Earlier this week, at the Columbus Museum of Art, I saw this installation and had another WOW! moment:

What looked like a huge barrel balanced on a rope took on layers of deep meaning when I read the explanation outside the room:

We study the indigenous people of the Americas, including the effects of colonialism. So this image will be a great starting point for those studies, and another example of the way art can help us to think about our world.

Friday, July 26, 2019

Poetry Friday -- What We Save

This is a repost from 2008.

My brother and I just spent three days going through the last of the boxes of Mom and Family back home in Colorado. Among other treasures, we found a stack of clippings Mom had pinned on the bulletin board in the kitchen -- pithy quotes, comics, phone numbers...and this poem, printed from the blog eleven years ago.

*        *        *        *        *

This is a chant for the landscape of my growing up years -- the wide, flat, empty, semi-arid short grass prairie of eastern Colorado. The chant is comprised of images, authors, and, in italics, book titles.

The Solace of Open Places

It's Not the End of the Earth, But You Can See it From Here

High, Wide and Lonesome
unbroken sod,
O Pioneers! and
my Uncle Bob.

Great Plains: jackrabbits
antelope and Deere,
wagon ruts, meadowlarks
and tumbleweeds found here.

Kent Haruf, Hal Borland, Ian Frazier,
Gretel Ehrlich, Willa Cather, Wallace Stegner.

A Sense of Place,
Wolf WillowMy Antonia
Nothing To Do But Stay.

Lark buntings, windmills
towering thunderheads,
grasshoppers, feedlots
the family homestead.

Pioneer Women,
amber waves of grain.
Close my eyes, open a book,
can go home again.

©Mary Lee Hahn, 2008

Margaret has the Poetry Friday Roundup this week at Reflections on the Teche.

Thursday, July 18, 2019

Poetry Friday -- Playing With Poetry

I picked up a few poetry toys at nErDCampMI last week.

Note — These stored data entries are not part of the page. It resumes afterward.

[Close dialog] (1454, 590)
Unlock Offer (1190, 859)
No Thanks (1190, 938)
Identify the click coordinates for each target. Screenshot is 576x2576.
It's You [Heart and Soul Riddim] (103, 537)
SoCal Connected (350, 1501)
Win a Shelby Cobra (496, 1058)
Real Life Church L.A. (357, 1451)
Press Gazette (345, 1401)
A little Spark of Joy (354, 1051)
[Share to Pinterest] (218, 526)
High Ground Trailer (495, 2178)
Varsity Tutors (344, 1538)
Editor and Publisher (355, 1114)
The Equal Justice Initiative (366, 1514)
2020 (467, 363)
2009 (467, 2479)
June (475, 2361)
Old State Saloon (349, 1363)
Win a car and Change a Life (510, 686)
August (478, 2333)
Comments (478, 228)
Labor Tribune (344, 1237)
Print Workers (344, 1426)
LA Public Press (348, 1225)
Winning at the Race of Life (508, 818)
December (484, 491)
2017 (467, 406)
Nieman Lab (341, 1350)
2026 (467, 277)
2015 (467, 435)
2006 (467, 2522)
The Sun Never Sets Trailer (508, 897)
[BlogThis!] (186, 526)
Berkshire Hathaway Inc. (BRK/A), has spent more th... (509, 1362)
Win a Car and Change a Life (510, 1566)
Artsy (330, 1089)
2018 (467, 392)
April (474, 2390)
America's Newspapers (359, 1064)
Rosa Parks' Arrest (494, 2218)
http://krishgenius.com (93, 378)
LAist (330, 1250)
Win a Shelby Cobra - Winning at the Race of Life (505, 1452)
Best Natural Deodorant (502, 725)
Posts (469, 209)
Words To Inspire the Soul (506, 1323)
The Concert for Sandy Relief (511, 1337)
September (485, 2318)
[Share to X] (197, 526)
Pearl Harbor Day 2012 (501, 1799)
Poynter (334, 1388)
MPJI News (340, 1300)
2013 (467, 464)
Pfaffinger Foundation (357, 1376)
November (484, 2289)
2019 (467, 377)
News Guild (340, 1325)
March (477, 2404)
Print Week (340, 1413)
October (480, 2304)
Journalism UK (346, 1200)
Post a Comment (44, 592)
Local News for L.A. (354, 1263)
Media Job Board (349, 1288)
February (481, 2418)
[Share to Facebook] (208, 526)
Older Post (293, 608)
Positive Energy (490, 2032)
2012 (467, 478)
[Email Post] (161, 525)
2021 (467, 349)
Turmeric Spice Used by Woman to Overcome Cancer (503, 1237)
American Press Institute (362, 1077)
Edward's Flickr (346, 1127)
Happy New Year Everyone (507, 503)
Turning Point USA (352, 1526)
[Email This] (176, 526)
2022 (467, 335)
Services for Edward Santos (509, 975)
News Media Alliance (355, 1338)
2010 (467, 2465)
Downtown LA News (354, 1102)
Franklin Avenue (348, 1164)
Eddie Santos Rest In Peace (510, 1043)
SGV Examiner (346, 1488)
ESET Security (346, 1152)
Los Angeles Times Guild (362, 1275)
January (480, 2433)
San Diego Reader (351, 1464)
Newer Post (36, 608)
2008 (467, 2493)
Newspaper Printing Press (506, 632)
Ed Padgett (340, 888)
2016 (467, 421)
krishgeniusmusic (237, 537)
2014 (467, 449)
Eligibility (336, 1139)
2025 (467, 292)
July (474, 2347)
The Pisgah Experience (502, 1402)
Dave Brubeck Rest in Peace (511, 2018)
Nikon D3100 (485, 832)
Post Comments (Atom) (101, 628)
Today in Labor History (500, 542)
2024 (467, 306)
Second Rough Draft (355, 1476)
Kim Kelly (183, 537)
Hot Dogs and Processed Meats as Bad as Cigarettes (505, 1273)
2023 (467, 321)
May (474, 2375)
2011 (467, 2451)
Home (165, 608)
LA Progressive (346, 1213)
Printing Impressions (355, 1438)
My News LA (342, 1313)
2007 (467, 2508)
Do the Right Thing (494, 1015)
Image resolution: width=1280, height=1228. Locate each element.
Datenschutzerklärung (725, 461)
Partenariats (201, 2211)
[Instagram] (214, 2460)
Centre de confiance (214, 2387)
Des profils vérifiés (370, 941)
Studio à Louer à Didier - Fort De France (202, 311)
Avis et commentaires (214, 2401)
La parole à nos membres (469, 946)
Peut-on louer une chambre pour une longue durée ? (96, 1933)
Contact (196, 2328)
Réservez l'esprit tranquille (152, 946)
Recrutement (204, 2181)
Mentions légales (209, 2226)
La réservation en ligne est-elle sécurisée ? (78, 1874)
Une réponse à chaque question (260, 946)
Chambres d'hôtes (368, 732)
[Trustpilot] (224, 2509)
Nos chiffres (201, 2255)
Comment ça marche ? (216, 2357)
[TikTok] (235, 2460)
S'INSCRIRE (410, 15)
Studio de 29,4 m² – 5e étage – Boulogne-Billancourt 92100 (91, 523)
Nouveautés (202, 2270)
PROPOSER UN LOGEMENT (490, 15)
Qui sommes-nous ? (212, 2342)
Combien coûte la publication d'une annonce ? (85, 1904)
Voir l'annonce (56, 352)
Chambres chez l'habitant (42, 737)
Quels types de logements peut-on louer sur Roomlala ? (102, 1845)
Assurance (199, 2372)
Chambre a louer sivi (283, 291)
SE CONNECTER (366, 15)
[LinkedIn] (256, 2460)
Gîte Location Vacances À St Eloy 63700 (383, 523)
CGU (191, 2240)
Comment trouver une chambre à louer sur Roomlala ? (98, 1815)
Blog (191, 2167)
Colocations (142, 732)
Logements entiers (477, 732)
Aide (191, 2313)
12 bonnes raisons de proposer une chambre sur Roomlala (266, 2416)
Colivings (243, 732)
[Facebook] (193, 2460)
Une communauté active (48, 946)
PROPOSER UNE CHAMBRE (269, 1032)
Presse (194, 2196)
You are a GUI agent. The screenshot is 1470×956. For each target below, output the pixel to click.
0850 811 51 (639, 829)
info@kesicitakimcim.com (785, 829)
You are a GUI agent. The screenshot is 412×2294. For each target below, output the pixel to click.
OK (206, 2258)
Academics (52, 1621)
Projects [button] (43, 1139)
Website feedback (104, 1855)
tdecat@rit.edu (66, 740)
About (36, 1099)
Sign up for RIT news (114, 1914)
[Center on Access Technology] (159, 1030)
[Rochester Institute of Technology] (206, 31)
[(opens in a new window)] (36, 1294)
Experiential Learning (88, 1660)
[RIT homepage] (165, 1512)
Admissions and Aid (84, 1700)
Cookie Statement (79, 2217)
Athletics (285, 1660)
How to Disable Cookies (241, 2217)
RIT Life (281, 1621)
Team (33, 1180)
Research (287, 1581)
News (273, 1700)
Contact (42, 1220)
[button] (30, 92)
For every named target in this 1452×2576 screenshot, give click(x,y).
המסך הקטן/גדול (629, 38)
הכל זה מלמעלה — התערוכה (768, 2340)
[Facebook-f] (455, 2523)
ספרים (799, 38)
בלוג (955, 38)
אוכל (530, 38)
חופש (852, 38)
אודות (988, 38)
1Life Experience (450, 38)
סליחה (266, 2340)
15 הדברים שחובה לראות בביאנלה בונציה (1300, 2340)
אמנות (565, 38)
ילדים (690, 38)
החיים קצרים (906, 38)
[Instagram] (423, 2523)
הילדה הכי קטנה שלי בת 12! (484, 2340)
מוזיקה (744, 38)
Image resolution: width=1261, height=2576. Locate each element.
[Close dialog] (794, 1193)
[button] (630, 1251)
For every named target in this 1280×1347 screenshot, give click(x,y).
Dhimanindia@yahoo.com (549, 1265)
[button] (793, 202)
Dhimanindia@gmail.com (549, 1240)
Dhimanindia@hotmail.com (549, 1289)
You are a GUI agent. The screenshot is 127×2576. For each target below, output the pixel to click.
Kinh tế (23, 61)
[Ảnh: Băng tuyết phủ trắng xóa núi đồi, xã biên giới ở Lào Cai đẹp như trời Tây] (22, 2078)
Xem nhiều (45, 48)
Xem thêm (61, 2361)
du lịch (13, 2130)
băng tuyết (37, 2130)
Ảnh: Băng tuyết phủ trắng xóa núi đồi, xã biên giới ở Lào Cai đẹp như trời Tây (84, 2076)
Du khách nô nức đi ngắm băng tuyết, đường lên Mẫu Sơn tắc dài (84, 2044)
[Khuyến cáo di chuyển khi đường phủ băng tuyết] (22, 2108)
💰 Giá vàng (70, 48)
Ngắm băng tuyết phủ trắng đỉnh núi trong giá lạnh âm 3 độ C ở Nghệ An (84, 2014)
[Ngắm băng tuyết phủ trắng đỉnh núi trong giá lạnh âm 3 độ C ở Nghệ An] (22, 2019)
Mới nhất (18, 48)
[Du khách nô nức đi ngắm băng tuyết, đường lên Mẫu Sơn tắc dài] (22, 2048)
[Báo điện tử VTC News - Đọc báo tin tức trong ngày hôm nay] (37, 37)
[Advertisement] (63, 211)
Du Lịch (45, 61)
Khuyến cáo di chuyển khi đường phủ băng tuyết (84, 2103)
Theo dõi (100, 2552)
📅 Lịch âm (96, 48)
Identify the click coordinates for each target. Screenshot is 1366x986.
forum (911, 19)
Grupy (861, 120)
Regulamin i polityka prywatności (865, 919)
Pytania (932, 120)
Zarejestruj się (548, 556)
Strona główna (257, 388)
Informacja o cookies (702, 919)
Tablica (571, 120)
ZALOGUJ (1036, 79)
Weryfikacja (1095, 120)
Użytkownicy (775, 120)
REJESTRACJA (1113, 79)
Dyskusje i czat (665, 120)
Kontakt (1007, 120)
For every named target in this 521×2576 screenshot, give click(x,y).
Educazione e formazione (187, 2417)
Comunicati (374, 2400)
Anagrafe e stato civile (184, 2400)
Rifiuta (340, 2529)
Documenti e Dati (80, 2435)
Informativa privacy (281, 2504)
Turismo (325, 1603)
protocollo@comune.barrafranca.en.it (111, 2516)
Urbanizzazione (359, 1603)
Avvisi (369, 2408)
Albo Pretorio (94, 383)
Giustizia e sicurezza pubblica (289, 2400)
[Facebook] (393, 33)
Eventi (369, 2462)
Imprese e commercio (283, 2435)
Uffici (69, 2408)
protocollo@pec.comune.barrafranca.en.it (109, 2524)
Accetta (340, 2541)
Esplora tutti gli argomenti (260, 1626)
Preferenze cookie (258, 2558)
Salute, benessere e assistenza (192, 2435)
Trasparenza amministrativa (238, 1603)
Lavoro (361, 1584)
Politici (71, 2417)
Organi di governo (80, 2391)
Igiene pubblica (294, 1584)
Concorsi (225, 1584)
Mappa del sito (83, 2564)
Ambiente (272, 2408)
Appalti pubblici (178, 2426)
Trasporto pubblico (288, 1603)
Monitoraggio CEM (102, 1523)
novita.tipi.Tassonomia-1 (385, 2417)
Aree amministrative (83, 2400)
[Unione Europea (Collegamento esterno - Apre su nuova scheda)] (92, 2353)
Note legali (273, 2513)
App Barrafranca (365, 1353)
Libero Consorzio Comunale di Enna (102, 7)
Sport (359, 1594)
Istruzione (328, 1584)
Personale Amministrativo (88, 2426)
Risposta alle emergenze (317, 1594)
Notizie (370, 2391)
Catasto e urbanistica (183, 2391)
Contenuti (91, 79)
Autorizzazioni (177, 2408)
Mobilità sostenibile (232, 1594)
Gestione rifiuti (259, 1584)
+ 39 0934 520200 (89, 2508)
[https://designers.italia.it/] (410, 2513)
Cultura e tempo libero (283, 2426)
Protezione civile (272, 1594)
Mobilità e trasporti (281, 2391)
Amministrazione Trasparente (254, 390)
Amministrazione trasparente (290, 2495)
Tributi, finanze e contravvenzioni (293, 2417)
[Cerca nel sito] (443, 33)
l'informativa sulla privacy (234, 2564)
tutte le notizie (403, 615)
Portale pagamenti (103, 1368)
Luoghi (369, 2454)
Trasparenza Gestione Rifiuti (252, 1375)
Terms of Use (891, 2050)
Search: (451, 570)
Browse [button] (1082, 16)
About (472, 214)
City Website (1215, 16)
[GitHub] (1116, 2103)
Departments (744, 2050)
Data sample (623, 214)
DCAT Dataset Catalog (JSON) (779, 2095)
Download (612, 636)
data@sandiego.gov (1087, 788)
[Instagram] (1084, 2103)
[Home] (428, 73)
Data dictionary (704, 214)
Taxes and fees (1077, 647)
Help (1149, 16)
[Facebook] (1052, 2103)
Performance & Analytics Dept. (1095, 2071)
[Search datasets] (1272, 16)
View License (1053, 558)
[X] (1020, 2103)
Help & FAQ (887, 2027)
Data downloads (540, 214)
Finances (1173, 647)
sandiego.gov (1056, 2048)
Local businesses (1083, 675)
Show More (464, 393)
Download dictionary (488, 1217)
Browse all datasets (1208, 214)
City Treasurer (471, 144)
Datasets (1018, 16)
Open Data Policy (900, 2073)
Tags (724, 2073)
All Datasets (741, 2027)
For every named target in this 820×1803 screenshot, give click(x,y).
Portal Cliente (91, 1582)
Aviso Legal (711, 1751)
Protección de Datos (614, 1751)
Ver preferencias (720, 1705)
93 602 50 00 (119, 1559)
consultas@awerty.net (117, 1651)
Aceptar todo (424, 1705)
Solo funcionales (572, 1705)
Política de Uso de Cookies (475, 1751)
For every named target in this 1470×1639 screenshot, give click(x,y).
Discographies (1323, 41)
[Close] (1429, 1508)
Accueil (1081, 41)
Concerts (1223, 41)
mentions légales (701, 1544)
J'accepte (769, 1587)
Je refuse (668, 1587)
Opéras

With Instant Poetry, poetry forms meet multiple choice. You might want to try a nursery rhyme, a poem in the style of William Carlos Williams or Emily Dickinson, an ode, free verse, or more.

click image to enlarge

I've been wanting to try writing a sonnet, so I chose the Shakespearean Sonnet (bottom left in the collage above).

Before the Fates (b) cut in this checkout line
Let all who (a) brought some queso dip please stay
And find our (c) kids out back making green slime.
Neither king nor fool (a) returns their lunch tray.
Though time (b) cares not when chickens come to roost,
We hear the (a) band at least will take the stage.

Ok. I'm going to stop there. There are others that have options that string together with more sense. Let's try the Nursery Rhyme (top right).

Mary, Mary, quite contrary
(a) loved sarcastic commentary.

scribble-out poetry (aka blackout poetry) has a lot more poet-ential. This spiral-bound book has 45 bits of text ready for you to modify by scribbling-out the words you don't want with your permanent marker and leaving behind your poem. The text comes in different shapes (see top of collage) and amounts (see bottom of collage). Sources for the text bits include Frankenstein, The Count of Monte Cristo, War and Peace, and Pride and Prejudice, just to name a few. Each page is perforated and includes "to" and "from" lines and the attribution for the original text on the back so that you can gift your poetic creations!

click image to enlarge
I scribbled-out a bit from Autobiography of Benjamin Franklin (top right in the collage). This poem goes out to all the teachers who are enjoying their last weeks of living-and-learning-at-a-relaxing-pace.

if you teach.
You contribute to the happiness of
consume the
pleasure of being
a good

Scribbled-out by Mary Lee Hahn, 2019

Carol, at Carol's Corner, is just one of those teachers for whom this poem was written! She's got the Poetry Friday roundup this week.